Session 2: Spiritual Deepening
Notes for Leading
The second meeting is another opportunity to break the ice and to introduce the concept of deepening to the group. Remember, Gather Groups aim to build relationships of mutual care and connection that catalyze spiritual deepening. Don’t skip over the deepening exercises!
Before the meeting:
- Send an email follow-up after the first meeting. Share with them what you enjoyed about the experience. Remind them of the next meeting date and time and of the pre-work to do before the next session.
- Connect with the next host to confirm the next meeting
- Review the Deepen plan and make sure you have a good feel for its content. There is some important information to share. Feel free to read it off the sheet! You don’t have to be an expert.
Deepen Section: Opening
Chalice Lighting from Gordon McKeeman
As you light a candle or chalice, read these words:
“Deep calls unto deep, joy calls unto joy, light calls unto light. Let the kindling of this flame rekindle in us the inner light of love, of peace, of hope. And “as one flame lights another, nor grows the less,” we pledge ourselves to be bearers of the light, wherever we are.”
Invite each person to share their response to the question:
Share about an area of your life—family, career, relationships, a hobby or skill—in which you have grown significantly over time. What did you do to pursue growth in that area?
Deepen Section: Setting the Stage
Reading from Sara Smalley’s Everyday Theology
Read together this excerpt of an essay written by Unitarian Universalist Minister Sara Smalley:
It is often said that Unitarian Universalists do not have a sacred text. Christians have the Bible, Muslims the Quran, but as UUs, we look everywhere: poetry, science, nature, music. We believe religious inspiration is not confined to the pages of a single sacred text, but rather can be found the world over. This wide religious expanse is at the heart of our spiritual journeys and core to our UU values.

A block of data:
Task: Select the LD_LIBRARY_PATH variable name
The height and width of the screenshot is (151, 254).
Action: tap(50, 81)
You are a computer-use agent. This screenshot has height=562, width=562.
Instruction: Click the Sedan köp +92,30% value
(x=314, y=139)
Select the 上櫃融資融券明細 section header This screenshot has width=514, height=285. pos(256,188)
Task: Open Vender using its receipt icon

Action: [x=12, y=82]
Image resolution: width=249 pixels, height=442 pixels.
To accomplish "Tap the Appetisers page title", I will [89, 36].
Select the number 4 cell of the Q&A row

- [Objectives]
a – Extract the part of the session notes starting at "Session 2: Spiritual" and ending at "be an expert.".
b – In the records, starting at the first line and ending at the line containing "Select the 上櫃融資融券明細", switch "Select" to "Choose" and leave everything else as it is. Return only those lines.
The session notes and the records have no connection to each other.

- [Answers to the tasks]
a –
Session 2: Spiritual Deepening
Notes for Leading
The second meeting is another opportunity to break the ice and to introduce the concept of deepening to the group. Remember, Gather Groups aim to build relationships of mutual care and connection that catalyze spiritual deepening. Don’t skip over the deepening exercises!
Before the meeting:
- Send an email follow-up after the first meeting. Share with them what you enjoyed about the experience. Remind them of the next meeting date and time and of the pre-work to do before the next session.
- Connect with the next host to confirm the next meeting
- Review the Deepen plan and make sure you have a good feel for its content. There is some important information to share. Feel free to read it off the sheet! You don’t have to be an expert.

b –
Task: Choose the LD_LIBRARY_PATH variable name
The height and width of the screenshot is (151, 254).
Action: tap(50, 81)
You are a computer-use agent. This screenshot has height=562, width=562.
Instruction: Click the Sedan köp +92,30% value
(x=314, y=139)
Choose the 上櫃融資融券明細 section header This screenshot has width=514, height=285. pos(256,188)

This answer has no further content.